Heavily simplified query below.... according to the example here: https://www.elastic.co/guide/en/elasticsearch/reference/5.5/search-request-sort.html#nested-sorting this should work?

{
	"from" : 0,
	"size" : 10,
	"_source" : {
		"includes" : [
			"doc.productSku"
		]
	},
	"query" : {
		"bool" : {
			"must" : [{
					"match" : {
						"doc.productType" : {
							"query" : "SelfDrive"
						}
					}
				}, {
					"nested" : {
						"query" : {
							"bool" : {
								"must" : [{
										"range" : {
											"doc.products.departureDate" : {
												"gte" : "2017-07-19T00:00:00",
												"lte" : "2017-08-30T00:00:00"
											}
										}
									}, {
										"match" : {
											"doc.products.promoCode" : {
												"query" : "GBK318"
											}
										}
									}, {
										"range" : {
											"doc.products.now" : {
												"gte" : 397.0,
												"lte" : 600.0
											}
										}
									}

								]
							}
						},
						"path" : "doc.products",
						"inner_hits" : {
							"size" : 1000,
							"_source" : false,
							"fielddata_fields" : [
								"doc.products.now"
							]
						}

					}
				}

			]
		}
	},
	"sort" : [{

			"doc.products.now" : {
				"order" : "asc",
				"mode" : "min",
				"nested_path" : "doc.products",
				"nested_filter" : {
					"bool" : {
						"must" : [{
								"match" : {
									"doc.productType" : {
										"query" : "SelfDrive"
									}
								}
							}, {
								"nested" : {
									"query" : {
										"bool" : {
											"must" : [{
													"range" : {
														"doc.products.departureDate" : {
															"gte" : "2017-07-19T00:00:00",
															"lte" : "2017-08-30T00:00:00"
														}
													}
												}, {
													"match" : {
														"doc.products.promoCode" : {
															"query" : "GBK318"
														}
													}
												}, {
													"range" : {
														"doc.products.now" : {
															"gte" : 397.0,
															"lte" : 600.0
														}
													}
												}
											]
										}
									},
									"path" : "doc.products",
									"inner_hits" : {
										"size" : 1000,
										"_source" : false,
										"fielddata_fields" : [
											"doc.products.now"
										]
									}
								}
							}

						]
					}

				}
			}
		}
	]
}

would be grateful for any assistance as this project needs to be ready for UAT next week !

Phil


(Phil Yardley) #7

noticed having this line in the sort sets the parent sort value to "infinity" - but even removing this returns the parent to the min doc level value, not the min of the inner hits... :scream:


(Martijn Van Groningen) #8

It looks like the entire query is repeated in the nested_filter, only the inner query of the nested query should be repeated there.
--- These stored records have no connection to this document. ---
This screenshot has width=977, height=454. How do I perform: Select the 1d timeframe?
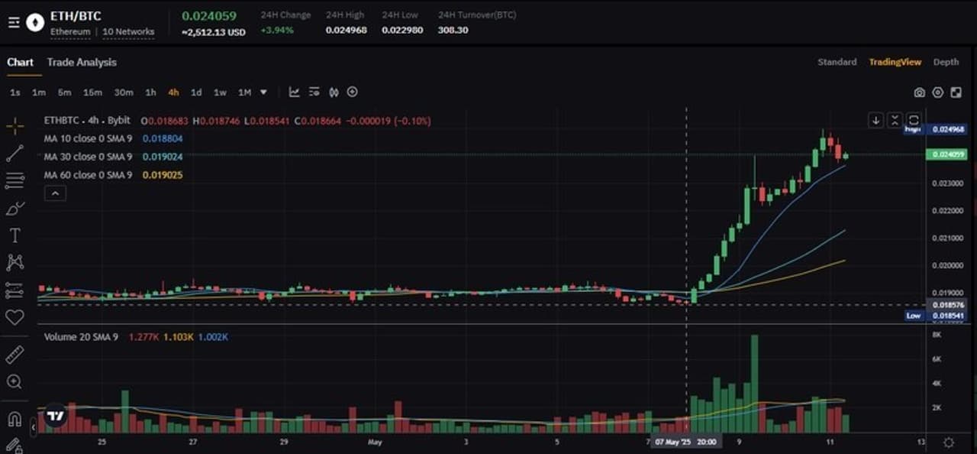[195, 92]
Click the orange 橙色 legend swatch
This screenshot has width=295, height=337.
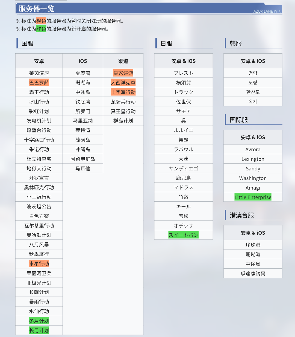coord(41,21)
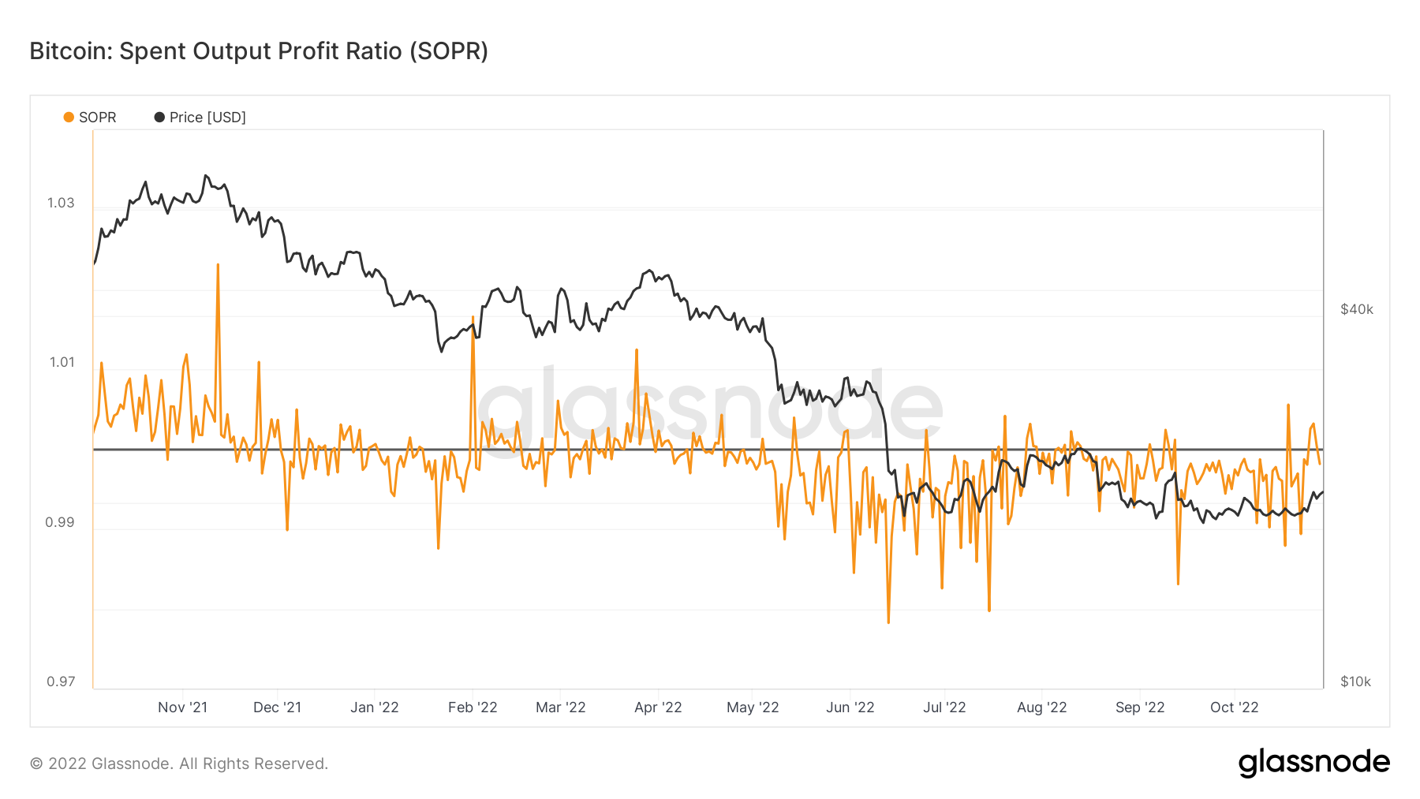1420x799 pixels.
Task: Click the 0.99 left axis value
Action: click(60, 523)
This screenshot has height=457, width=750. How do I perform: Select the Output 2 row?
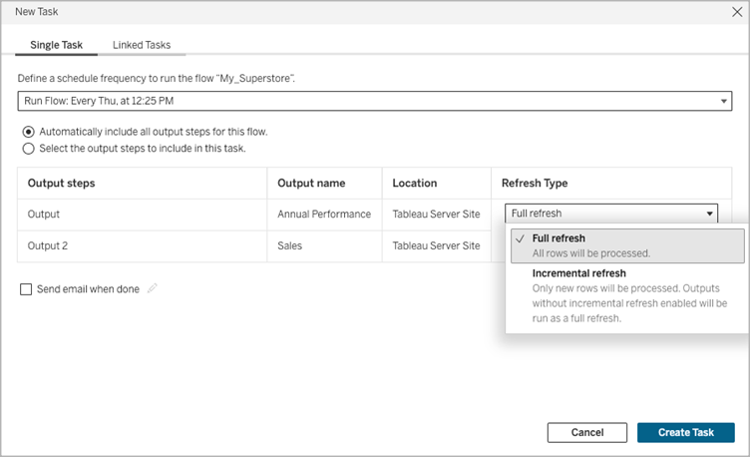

So only this bit:

{
"bool" : {
    "must" : [{
            "range" : {
                "doc.products.departureDate" : {
                    "gte" : "2017-07-19T00:00:00",
                    "lte" : "2017-08-30T00:00:00"
                }
            }
        }, {
            "match" : {
                "doc.products.promoCode" : {
                    "query" : "GBK318"
                }
            }
        }, {
            "range" : {
                "doc.products.now" : {
                    "gte" : 397.0,
                    "lte" : 600.0
                }
            }
        }

    ]
}

Also the inner hits inside the nested sort has no use, so that should be removed.

With these changes the sort value of the top level hits should be equal to the now field of the first inner hits hit.


(Phil Yardley) #9

Hi @mvg,

Once again you saved our bacon :wink:

The documentation may need to be updated for us n00bs as it says to repeat the query rather than the nested part of the query :frowning:

Many thanks

Phil


(system) #10

This topic was automatically closed 28 days after the last reply. New replies are no longer allowed.